■ Task brief ■
Among the entries below, take the line with "Where should I" and the line with "Viewport: 779px width, 465px", and output them and every line between them exactly, with nothing else.

■ Records shown ■
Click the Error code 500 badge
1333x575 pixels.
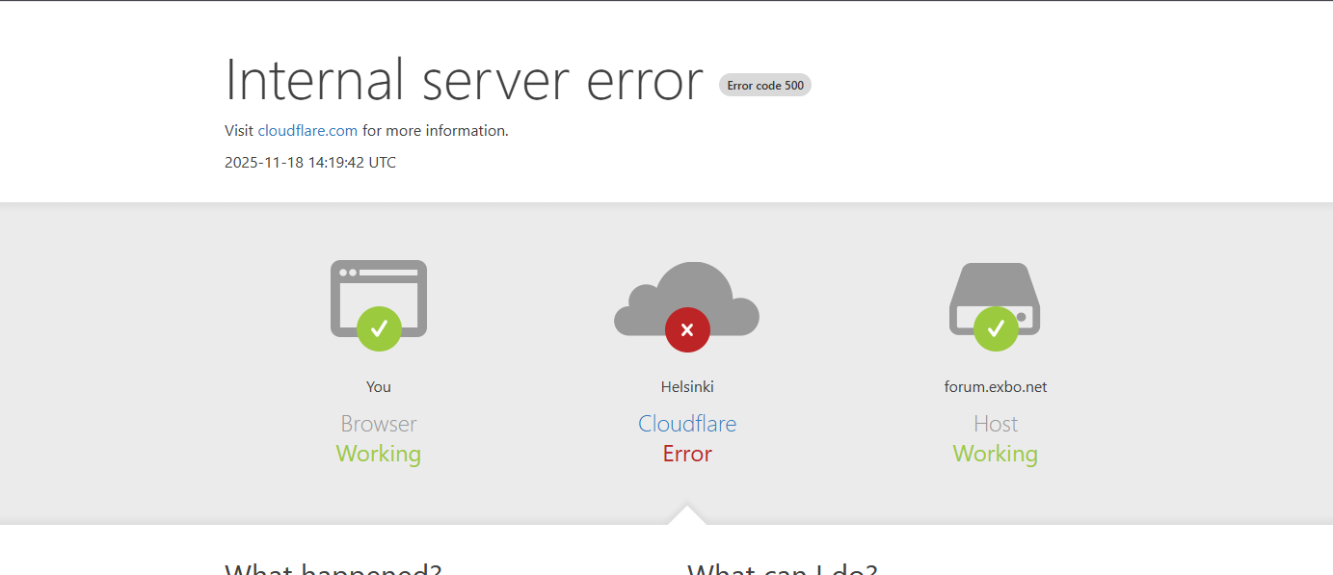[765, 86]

* * *

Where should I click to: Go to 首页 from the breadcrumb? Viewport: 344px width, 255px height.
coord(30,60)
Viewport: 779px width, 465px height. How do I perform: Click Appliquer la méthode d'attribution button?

■ Exercise answer ■
Where should I click to: Go to 首页 from the breadcrumb? Viewport: 344px width, 255px height.
coord(30,60)
Viewport: 779px width, 465px height. How do I perform: Click Appliquer la méthode d'attribution button?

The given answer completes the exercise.